0-1 Knapsack with penalty for under and overweight cases - algorithm

Assume a classic 0-1 knapsack problem but you are allowed to overflow/underflow the sack with some penalty. X profit is deducted for every unit overflow (weight above max capacity) and Y profit is deducted for every unit underflow (weight below max capacity).
I thought of sorting all items by the ratio of profit to weight and then try to fill the sack like a normal knapsack problem then for remaining weight and items I calculate extra profit by taking the underflow, overflow in consideration.
This solution fails in some cases like when there are 3 items with weight 30,20,10 and profit 30, 25, 20 respectively. Max weight allowed is 39, underflow penalty is 5 and overflow penalty is 10.
My solution was to solve it like normal knapsack then considering penalties so it gives the solution of selecting items of weight 20,10 but then it does not add the item of weight 30 as its penalty is higher than profit. The optimal solution should be selection items of weight 30 and 10. The only thing I can think of now is to brute force which should be avoided if possible. If anyone could think of any other solution, that'd be great!

You can break it into two subproblems, one with an underweight penalty and one with an overweight penalty. More specifically, you can solve the problem by solving two different integer linear programming problems, and taking the best of the two solutions:
Say that you have n items of weights w1,w2,...,wn and values v1, v2, ..., vn. Say that the weight capacity is C, the penalty for undeweight is A and the penality for overweight is B (per unit).
In both problems, let the binary decision variable be x1, ..., xn indicating whether or not the corresponding item is selected.
Problem 1)
max v1*x1 + v2*x2 + ... + vn*xn - A*(C - w1*x1 - w2*x2 - ... - wn*xn)
subject to
w1*x1 + w2*x2 + ... + wn*xn <= C
Note that via algebra the objective function is the same as the affine expression
(v1 + A*w1)*x1 + ... + (vn + A*wn)*xn - A*C
and is maximized at the same values x1, ..., xn which maximize the purely linear function
(v1 + A*w1)*x1 + ... + (vn + A*wn)*xn
This subproblem can be solved using any ILP solver, or just as an ordinary knapsack problem.
Problem 2)
max v1*x1 + v2*x2 + ... + vn*xn - B*(w1*x1 + w2*x2 + ... + wn*xn - C)
subject to
w1*x1 + w2*x2 + ... + wn*xn >= C
which can be solved by maximizing the linear objective function
(v1 - B*w1)*x1 + ... + (vn - B*wn)*xn
Again, that can be solved with any ILP solver.

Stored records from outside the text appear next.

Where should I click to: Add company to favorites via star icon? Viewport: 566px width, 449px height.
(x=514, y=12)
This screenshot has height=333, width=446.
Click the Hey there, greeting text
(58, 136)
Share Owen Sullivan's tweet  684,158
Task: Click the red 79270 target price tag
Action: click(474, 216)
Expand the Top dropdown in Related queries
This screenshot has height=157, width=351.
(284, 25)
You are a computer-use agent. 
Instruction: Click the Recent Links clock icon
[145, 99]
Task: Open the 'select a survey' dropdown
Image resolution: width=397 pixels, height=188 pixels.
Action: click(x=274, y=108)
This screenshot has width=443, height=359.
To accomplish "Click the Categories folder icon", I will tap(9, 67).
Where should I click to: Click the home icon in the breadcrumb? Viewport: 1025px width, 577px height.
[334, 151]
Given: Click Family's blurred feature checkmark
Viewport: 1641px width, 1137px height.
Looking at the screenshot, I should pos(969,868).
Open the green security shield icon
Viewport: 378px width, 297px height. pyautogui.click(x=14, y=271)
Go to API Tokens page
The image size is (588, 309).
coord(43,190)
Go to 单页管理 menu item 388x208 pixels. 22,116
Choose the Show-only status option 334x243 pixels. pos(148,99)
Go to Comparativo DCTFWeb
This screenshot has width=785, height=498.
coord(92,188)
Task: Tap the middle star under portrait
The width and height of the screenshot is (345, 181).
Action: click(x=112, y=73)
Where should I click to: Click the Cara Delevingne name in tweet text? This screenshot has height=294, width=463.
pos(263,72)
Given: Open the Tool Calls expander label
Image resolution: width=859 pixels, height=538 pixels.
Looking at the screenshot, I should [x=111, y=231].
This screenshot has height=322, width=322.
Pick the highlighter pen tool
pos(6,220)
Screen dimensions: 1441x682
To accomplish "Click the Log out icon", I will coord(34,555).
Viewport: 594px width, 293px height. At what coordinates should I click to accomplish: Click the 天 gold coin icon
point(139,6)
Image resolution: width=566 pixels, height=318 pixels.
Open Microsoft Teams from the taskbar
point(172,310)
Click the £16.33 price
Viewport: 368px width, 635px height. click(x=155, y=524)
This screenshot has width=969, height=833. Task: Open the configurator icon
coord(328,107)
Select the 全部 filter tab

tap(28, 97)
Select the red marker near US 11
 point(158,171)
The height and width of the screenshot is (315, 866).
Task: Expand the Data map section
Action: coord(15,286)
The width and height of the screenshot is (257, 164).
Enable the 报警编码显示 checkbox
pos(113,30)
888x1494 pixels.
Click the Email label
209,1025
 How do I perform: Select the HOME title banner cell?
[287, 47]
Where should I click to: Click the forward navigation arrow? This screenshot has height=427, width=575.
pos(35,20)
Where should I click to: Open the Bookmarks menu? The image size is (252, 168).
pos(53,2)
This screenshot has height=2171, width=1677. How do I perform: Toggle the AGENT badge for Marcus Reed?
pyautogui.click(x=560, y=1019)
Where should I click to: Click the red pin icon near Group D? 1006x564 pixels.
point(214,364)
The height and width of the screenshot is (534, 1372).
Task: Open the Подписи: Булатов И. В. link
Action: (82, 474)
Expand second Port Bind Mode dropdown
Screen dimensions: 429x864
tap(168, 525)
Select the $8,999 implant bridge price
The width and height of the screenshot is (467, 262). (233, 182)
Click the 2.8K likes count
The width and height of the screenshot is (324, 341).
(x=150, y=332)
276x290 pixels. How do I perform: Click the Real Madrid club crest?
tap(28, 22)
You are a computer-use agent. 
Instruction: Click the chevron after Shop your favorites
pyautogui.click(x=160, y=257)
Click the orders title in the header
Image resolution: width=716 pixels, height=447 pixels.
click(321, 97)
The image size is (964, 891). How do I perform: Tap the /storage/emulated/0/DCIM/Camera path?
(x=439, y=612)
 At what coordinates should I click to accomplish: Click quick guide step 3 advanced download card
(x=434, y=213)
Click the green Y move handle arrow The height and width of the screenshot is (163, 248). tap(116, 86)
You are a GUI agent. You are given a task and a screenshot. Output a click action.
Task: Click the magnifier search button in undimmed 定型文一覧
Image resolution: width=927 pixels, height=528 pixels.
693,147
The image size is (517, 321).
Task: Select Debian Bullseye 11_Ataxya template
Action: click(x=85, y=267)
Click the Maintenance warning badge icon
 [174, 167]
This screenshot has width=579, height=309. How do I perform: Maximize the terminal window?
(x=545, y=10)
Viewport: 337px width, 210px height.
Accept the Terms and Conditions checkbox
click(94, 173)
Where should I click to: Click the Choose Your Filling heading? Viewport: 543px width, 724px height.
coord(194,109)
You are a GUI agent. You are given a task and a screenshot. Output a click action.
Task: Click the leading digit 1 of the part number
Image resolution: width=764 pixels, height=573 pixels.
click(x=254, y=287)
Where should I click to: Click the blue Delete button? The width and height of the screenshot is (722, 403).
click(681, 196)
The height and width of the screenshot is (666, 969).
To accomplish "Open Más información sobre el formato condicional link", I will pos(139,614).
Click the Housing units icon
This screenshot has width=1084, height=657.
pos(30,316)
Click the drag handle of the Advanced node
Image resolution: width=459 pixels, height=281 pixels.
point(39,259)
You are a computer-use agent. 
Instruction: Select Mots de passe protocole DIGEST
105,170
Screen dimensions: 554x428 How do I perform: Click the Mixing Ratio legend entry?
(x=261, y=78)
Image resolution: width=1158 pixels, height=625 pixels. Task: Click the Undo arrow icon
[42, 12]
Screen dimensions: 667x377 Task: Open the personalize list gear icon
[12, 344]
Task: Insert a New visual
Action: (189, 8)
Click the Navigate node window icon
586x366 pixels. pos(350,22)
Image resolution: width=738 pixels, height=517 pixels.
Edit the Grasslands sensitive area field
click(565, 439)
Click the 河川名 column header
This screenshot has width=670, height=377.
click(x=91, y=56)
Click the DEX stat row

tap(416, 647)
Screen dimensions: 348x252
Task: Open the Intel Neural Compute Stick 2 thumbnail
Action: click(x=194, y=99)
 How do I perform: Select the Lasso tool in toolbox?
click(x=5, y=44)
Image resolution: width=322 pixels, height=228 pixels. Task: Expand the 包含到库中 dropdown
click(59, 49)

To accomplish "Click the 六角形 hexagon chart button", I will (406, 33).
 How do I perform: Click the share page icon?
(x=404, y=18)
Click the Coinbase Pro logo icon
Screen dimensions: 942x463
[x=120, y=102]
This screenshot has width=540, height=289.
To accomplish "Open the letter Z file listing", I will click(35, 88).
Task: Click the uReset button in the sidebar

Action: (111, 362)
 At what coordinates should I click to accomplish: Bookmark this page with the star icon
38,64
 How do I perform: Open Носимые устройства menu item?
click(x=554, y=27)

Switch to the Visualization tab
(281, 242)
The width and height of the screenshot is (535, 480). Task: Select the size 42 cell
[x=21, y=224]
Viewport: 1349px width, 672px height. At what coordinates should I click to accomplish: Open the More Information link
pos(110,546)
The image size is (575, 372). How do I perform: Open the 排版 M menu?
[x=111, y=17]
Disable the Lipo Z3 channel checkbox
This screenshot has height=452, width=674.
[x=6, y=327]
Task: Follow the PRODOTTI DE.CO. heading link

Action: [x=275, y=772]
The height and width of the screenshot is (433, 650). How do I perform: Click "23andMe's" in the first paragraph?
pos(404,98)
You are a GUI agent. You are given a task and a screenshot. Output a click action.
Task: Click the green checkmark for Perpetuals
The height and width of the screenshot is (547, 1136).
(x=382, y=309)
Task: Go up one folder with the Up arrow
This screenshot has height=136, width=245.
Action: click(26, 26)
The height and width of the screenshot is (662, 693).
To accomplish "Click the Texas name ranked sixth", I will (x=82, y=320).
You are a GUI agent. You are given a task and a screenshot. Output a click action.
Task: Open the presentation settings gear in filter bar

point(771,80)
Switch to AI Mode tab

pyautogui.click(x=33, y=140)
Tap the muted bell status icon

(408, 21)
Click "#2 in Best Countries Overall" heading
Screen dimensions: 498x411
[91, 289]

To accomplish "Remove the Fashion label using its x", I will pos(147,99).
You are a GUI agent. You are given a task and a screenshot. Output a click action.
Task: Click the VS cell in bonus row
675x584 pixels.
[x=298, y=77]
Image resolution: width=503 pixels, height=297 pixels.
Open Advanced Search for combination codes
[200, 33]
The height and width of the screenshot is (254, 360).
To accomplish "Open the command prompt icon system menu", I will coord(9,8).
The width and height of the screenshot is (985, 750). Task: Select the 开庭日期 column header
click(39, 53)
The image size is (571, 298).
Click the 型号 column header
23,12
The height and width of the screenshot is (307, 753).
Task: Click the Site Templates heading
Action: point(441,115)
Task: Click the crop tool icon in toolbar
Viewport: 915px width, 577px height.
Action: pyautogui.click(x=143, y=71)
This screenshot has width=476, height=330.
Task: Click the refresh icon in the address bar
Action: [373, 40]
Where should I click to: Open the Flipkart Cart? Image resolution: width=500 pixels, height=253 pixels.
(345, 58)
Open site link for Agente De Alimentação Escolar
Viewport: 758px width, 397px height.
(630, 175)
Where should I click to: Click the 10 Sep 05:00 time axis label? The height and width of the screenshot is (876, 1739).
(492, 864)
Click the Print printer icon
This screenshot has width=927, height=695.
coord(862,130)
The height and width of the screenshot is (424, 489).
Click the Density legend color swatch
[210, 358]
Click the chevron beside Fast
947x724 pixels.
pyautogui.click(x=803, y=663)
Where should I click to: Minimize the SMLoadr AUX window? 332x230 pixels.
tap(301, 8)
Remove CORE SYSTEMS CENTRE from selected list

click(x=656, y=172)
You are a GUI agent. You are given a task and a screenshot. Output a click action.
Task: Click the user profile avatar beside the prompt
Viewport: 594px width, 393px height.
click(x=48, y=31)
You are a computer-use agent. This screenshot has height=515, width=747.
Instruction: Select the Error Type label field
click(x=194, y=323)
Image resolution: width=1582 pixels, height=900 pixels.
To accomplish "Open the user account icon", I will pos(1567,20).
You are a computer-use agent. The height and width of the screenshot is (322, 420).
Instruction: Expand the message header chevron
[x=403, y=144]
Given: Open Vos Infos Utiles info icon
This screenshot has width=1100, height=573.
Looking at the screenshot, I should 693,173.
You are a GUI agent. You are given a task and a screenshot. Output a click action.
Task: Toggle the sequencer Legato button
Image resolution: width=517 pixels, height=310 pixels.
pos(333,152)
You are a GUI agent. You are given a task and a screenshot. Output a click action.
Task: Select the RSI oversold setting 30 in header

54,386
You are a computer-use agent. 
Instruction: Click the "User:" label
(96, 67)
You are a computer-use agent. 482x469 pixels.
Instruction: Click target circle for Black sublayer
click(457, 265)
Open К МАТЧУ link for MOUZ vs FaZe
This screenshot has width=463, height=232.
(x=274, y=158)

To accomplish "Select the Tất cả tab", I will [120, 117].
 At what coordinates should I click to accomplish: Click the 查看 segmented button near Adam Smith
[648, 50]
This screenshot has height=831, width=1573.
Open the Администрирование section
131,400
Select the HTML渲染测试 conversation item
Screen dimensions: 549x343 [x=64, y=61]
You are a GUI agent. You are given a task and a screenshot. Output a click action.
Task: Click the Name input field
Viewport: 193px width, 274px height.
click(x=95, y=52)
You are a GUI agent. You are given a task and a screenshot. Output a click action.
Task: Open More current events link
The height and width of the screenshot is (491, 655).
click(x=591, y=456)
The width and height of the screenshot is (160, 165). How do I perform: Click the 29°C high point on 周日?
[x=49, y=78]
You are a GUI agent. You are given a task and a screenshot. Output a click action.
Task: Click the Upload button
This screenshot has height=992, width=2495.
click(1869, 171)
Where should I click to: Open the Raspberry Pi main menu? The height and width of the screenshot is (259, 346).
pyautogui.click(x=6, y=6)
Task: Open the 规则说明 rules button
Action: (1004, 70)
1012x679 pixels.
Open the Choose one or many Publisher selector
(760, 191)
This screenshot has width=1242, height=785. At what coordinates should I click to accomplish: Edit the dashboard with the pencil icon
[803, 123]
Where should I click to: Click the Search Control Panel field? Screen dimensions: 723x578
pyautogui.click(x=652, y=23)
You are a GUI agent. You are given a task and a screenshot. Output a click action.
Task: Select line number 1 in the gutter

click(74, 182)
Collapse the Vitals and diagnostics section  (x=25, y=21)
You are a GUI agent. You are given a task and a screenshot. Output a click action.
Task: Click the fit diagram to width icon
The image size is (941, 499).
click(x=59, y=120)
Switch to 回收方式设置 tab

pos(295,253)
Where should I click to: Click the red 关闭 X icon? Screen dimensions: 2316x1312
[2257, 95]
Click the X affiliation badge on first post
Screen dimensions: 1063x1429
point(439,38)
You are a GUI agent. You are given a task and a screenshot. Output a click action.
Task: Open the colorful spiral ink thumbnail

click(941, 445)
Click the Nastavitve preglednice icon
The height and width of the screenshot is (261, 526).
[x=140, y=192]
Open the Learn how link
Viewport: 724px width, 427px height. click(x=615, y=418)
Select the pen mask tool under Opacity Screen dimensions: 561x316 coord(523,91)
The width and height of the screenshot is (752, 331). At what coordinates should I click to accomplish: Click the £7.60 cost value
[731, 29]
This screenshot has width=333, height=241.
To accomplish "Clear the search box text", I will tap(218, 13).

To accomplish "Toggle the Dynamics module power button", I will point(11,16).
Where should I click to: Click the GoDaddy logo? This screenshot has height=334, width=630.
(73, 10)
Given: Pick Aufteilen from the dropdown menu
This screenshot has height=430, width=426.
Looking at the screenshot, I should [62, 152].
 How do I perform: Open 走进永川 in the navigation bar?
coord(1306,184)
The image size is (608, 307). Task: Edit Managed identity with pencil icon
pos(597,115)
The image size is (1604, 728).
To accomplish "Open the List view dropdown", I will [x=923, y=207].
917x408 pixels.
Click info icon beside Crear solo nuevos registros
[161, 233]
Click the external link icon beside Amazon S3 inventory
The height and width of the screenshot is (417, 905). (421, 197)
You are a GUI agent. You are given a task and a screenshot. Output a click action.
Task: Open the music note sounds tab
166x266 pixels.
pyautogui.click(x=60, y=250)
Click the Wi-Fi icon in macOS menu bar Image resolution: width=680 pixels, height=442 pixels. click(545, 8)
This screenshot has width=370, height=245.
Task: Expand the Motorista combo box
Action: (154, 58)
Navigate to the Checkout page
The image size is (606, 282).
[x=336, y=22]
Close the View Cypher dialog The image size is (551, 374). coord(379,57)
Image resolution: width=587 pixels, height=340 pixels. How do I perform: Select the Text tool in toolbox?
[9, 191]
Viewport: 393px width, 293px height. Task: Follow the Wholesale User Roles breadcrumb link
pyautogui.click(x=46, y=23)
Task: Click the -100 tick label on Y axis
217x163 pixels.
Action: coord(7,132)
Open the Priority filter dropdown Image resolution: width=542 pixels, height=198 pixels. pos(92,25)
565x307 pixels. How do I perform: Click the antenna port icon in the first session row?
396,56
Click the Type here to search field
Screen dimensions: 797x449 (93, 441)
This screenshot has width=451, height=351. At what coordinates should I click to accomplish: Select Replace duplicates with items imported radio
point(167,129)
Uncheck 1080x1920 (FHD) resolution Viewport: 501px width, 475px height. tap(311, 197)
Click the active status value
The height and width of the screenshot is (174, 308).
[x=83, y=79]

This problem isn't a knapsack problem since the inequality in the main constraint points in the wrong direction, though there might be some way of reducing it to a knapsack problem.
On Edit. The second problem can also be solved as a knapsack problem -- one in which you decide which items to not include. Start with the solution in which you include everything. If this isn't feasible (if the sum of all weights doesn't exceed the capacity) then you are done. The solution of problem 1 is the global solution. Otherwise. Define the surplus, S, to be
S = w1 + w2 + ... + wn - C
Now, solve the following knapsack problem:
weights: w1, w2, ..., wn //same as before
values: Bw1 - v1, Bw2 - v2, ..., BWn - vn
capacity: S
A word on the values: Bwi - vi is a measure of how much removing the ith object helps (under the assumption that removing it keeps you above the original capacity so that you don't need to consider the underweight penalties). On the one hand, it removes part of the penalty, Bwi, but on the other hand it takes some value away, vi.
After you solve this knapsack problem -- remove these items. The remaining items are the solution for problem 2.
Lets see how this plays out for your toy problem:
weights: 30, 20, 10
values: 20, 25, 20
C: 39
A: 5 //per-unit underflow penalty
B: 10 //per-unit overflow penalty
For problem 1, solve the following knapsack problem:
weights: 30, 20, 10
values: 170, 125, 70 // = 20 + 5*30, 25 + 5*20, 20 + 5*10
C: 39
This has solution: include 20, 10 with value of 195. In terms of the original problem this has value 195 - 5*39 = 0. That seems a bit weird, but in terms of the original problem the value of using the last two items is 25 + 20 = 45 but it leaves you 9 units under with a penalty of 5*9 = 45 and 45 - 45 = 0
Second problem:
weights: 30, 20, 10
values: 280, 175, 80 // = 10*30 - 20, 10*20 - 25, 10*10 - 20
S: 26 // = 30 + 20 + 10 - 39
The solution of this problem is clearly to select 20. This means that 20 is selected for non-inclusion. This means that for the second problem I want to include the objects of weights 30 and 10.
The value of doing so is (in terms of the original problem)
20 + 20 - 10*1 = 30
Since 30 > 0 (the value of solution 1), this is the overall optimal solution.
To sum up: you can solve your version of the knapsack problem by solving two ordinary knapsack problems to find two candidate solutions and then taking the better of the two. If you already have a function to solve knapsack problems, it shouldn't be too hard to write another function which calls it twice, interprets the outputs, and returns the best solution.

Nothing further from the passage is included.